[Dashboard] Ray 2.10: CPU / RAM / GPU usage not correctly displayed on Windows
What happened + What you expected to happen
After installing ray version 2.10 from pip, there is an issue in CPU / RAM / GPU usage display in ray dashboard for RLlib rollout workers. This issue was first mentioned in Discourse Ray
Versions / Dependencies
ray==2.10.0 Windows==10.0.22631 Build 22631 Python==3.10.13
Reproduction script
# -*- coding: utf-8 -*-
"""File to reproduce logics applied in this library for external use."""
import logging
from typing import OrderedDict
from typing import Tuple
import gymnasium
import numpy as np
import ray
from gymnasium.spaces import Box
from gymnasium.spaces import Dict
from gymnasium.spaces import Discrete
from gymnasium.wrappers import TransformObservation
from ray.rllib.algorithms import PPOConfig
from ray.rllib.core.rl_module.rl_module import SingleAgentRLModuleSpec
from ray.rllib.examples.rl_module.action_masking_rlm import TorchActionMaskRLM
from ray.tune.registry import register_env
logger = logging.getLogger()
logger.setLevel("WARN")
class MyRealObsWrapper(TransformObservation):
"""Special Wrapper needed for new RLlib API stack."""
def __init__(self, env): # noqa: D107
super().__init__(env, self.__transform)
def __transform(self, orig_obs): # noqa: D107
new_obs = orig_obs
for b in new_obs.keys():
if b not in ["static_features"]:
new_obs[b] = np.reshape(new_obs[b], -1)
# Important to update the observation space, otherwise the RLlib algorithms will not work
self.observation_space["observations"] = Box(
0, 1, (len(new_obs["observations"]),)
)
return new_obs
class MyEnv(gymnasium.Env):
"""Simple custom environment with nested obs space and action masking."""
def __init__(self, *args, **kwargs): # noqa: D107
print("Init method called.")
self.action_space = Discrete(3)
self.observation_space = Dict(
{
"action_mask": Box(
low=0, high=1, shape=(self.action_space.n,), dtype=np.int8
),
"observations": Box(
low=0.0,
high=1.0,
shape=(3, 4),
dtype=np.float32,
),
# "static_features": Dict(...)
}
)
self.episode_done = False
self._action_max_helper = np.ones(self.action_space.n, dtype=np.int8)
self.state = np.zeros((3, 4), dtype=np.float32)
def step(
self, action: int
) -> Tuple[OrderedDict, float, bool, bool, dict]: # noqa: D102
print(f"Step function called with action {action}.")
# Error handling for invalid action
if (action < 0) | (action > self.action_space.n):
e_string = f"Action [{action}] is not valid!
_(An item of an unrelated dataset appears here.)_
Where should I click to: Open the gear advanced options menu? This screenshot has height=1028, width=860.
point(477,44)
Size of the action space: [{self.action_space.n}]."
raise Exception(e_string)
if self._action_max_helper[action] == 0:
e_string = f"Action [{action}] is not valid as chosen already in episode !"
raise Exception(e_string)
some_dict = {}
if action not in some_dict.keys():
some_dict[action] = 1
logger.warning("Action key added to dict.")
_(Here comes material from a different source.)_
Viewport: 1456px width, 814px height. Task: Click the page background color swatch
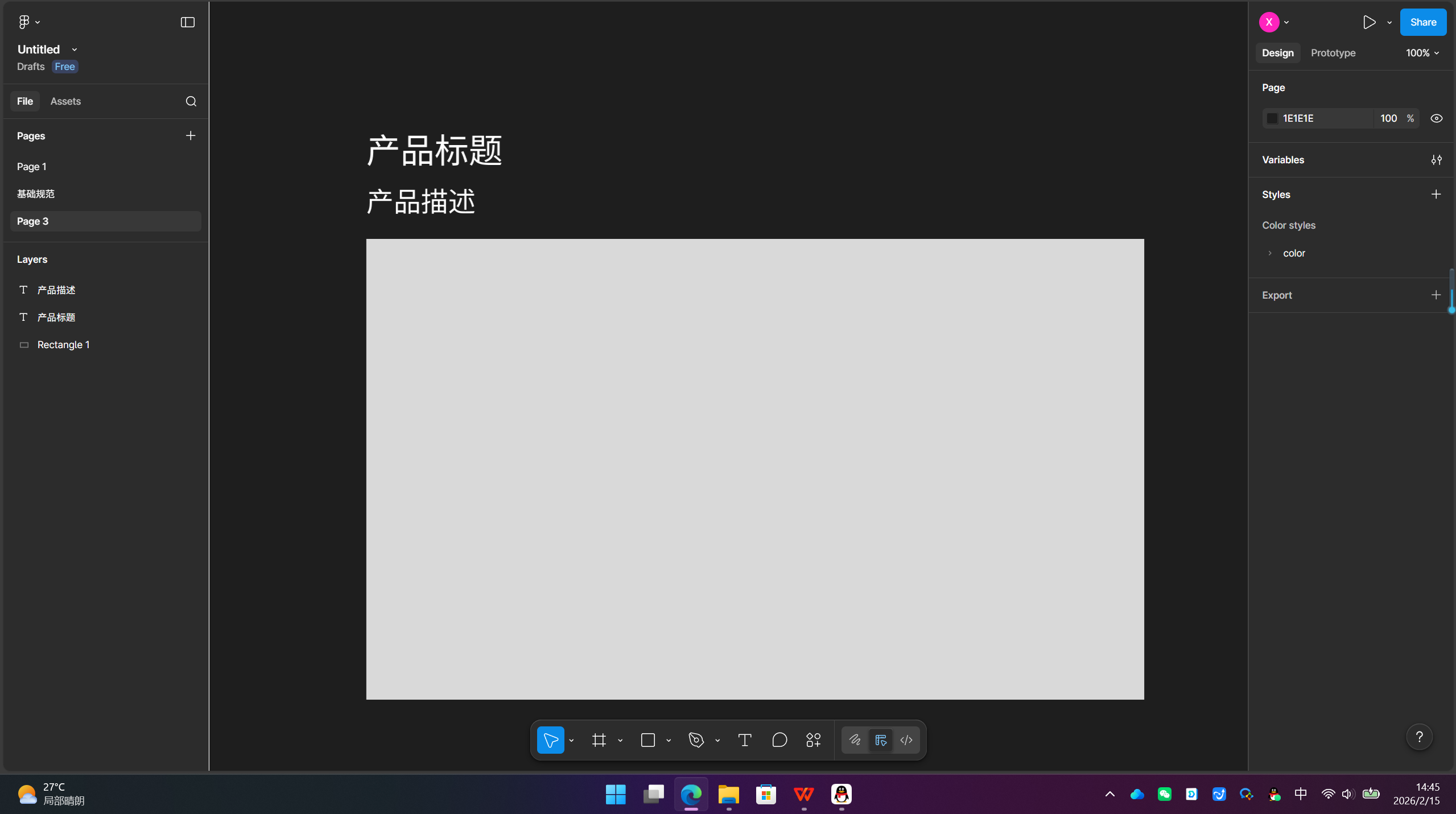pos(1273,118)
print(f"Existing value in dict: {some_dict[action]}")
reward = 0 - action
self.state[action][0] = 1
self._action_max_helper[action] = 0
if all(self._action_max_helper[k] == 0 for k in range(3)):
self.episode_done = True
print(f"State after step: {self.state}.")
return self._get_state_repr(), reward, self.episode_done, False, {}
def _get_state_repr(self) -> OrderedDict:
return {
"action_mask": self._action_max_helper,
"observations": self.state,
}
def reset(
self, *, seed=None, options=None
) -> Tuple[OrderedDict, dict]: # noqa: D102
print("Reset method called.")
self.episode_done = False
# Initial state representation = shape of the obs space.
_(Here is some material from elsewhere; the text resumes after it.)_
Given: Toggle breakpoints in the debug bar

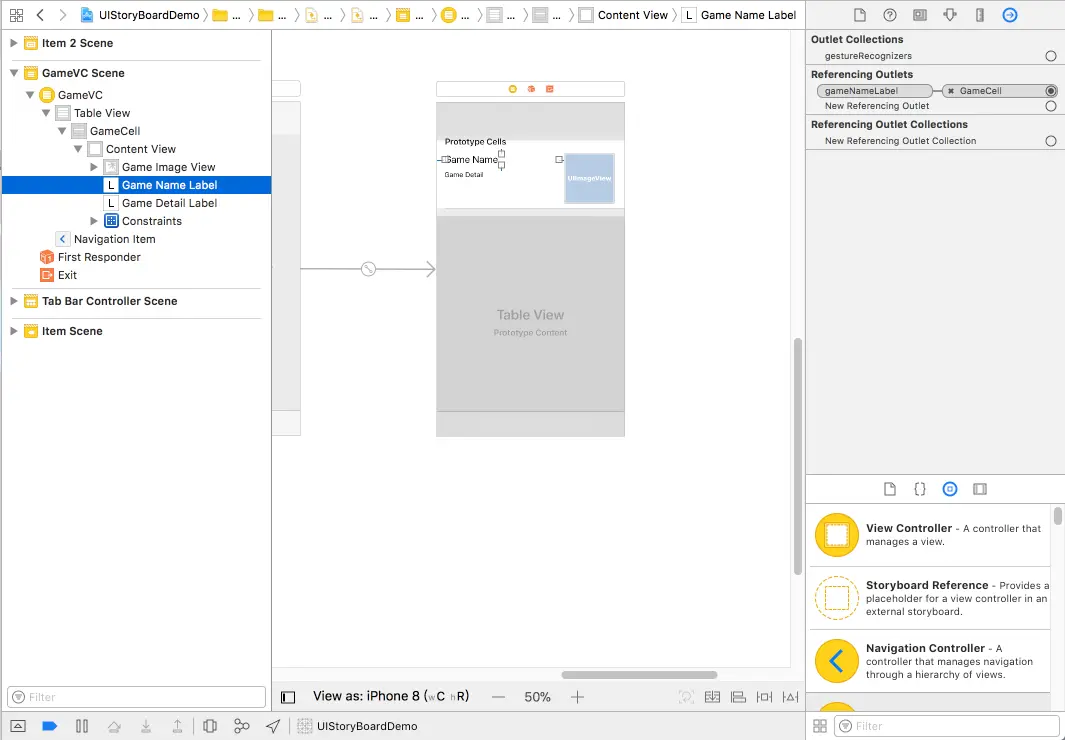Looking at the screenshot, I should (50, 726).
self.state = np.zeros((3, 4), dtype=np.float32)
# Initial action mask = all actions are allowed.
self._action_max_helper = np.ones(self.action_space.n, dtype=np.int8)
return self._get_state_repr(), {}
def env_creator(env_config):
"""Create the environment with a wrapper."""
env = MyEnv()
env = MyRealObsWrapper(env)
return env
# Use classic API to register environment
register_env("myenv_wrapped", env_creator)
if __name__ == "__main__":
rlm_spec = SingleAgentRLModuleSpec(module_class=TorchActionMaskRLM)
# Algorithm Config, but with the latest RLlib API
config = (
PPOConfig()
.environment("myenv_wrapped")
# We need to disable preprocessing of observations, because preprocessing
# would flatten the observation dict of the environment.
.experimental(_disable_preprocessor_api=True, _enable_new_api_stack=True)
.framework("torch")
.resources(num_gpus=1, num_cpus_per_worker=2, num_gpus_per_worker=0.3)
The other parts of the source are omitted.